Saturday, May 02, 2009

Using PSK31 to spot sporadic-E on 10m

There are a few mutterings online that 10 metres has been open for sporadic-E (a.k.a. short-skip) contacts in the last couple of days. These openings are, as the name suggests, sporadic, so they are impossible to forecast and easy to miss.

You can, of course, tune around and listen for the numerous beacons that are alleged to be operating on 10m. However, if tuning around listening to band noise for hours is not your bag of chips, and you'd rather do something more useful while waiting for 10 metres to open, here's a suggestion. Why not set up a 10m PSK31 beacon and use the PSK Reporter network to alert you when an opening starts?
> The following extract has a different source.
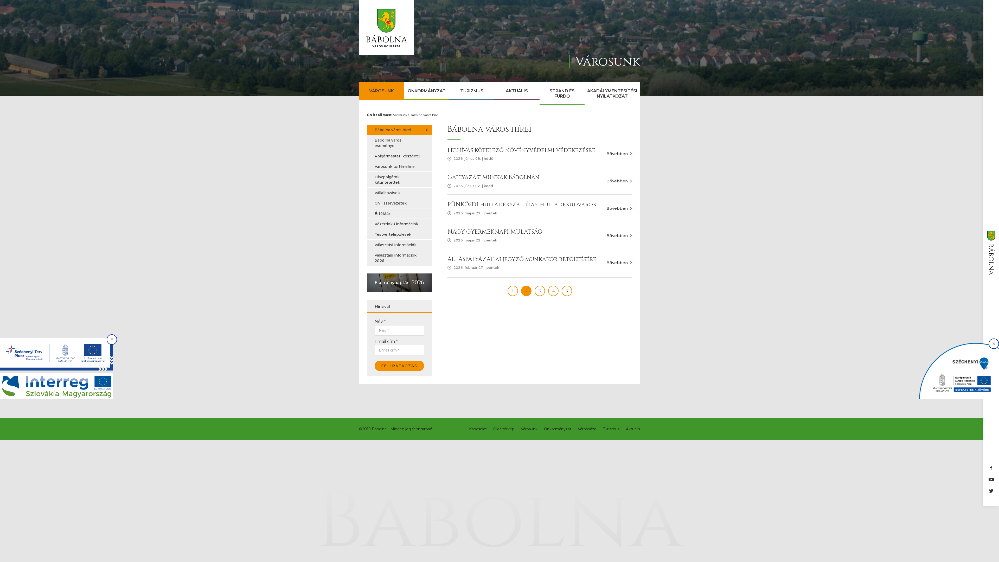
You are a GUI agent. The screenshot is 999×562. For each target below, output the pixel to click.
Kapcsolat (478, 429)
All you need to do is set your transceiver to 28.120MHz, PSK31 mode, use one of the digimode programs like Fldigi or DM780 that can send spots to the reporting network, and program a macro that sends BEACON DE yourcall yourcall yourlocator every minute or so. Then sit back and wait for the results!

I'm beaconing now on 28.120. Anyone care to join me?

2 comments:

Sivan said...

Is it considered reasonable to beacon near on the PSK31 frequencies?

I suppose that beaconing on 10m which is mostly dead doesn't do much harm, but what about busy bands like 20m?

I'm curious. Sivan

Unknown said...

Well of course you have to beacon where people will tune their receivers to listen for PSK31. And of course I was suggesting doing it on a band that appears dead, but could open briefly at any time. I can't think of any good reason for doing it on a band that is busy.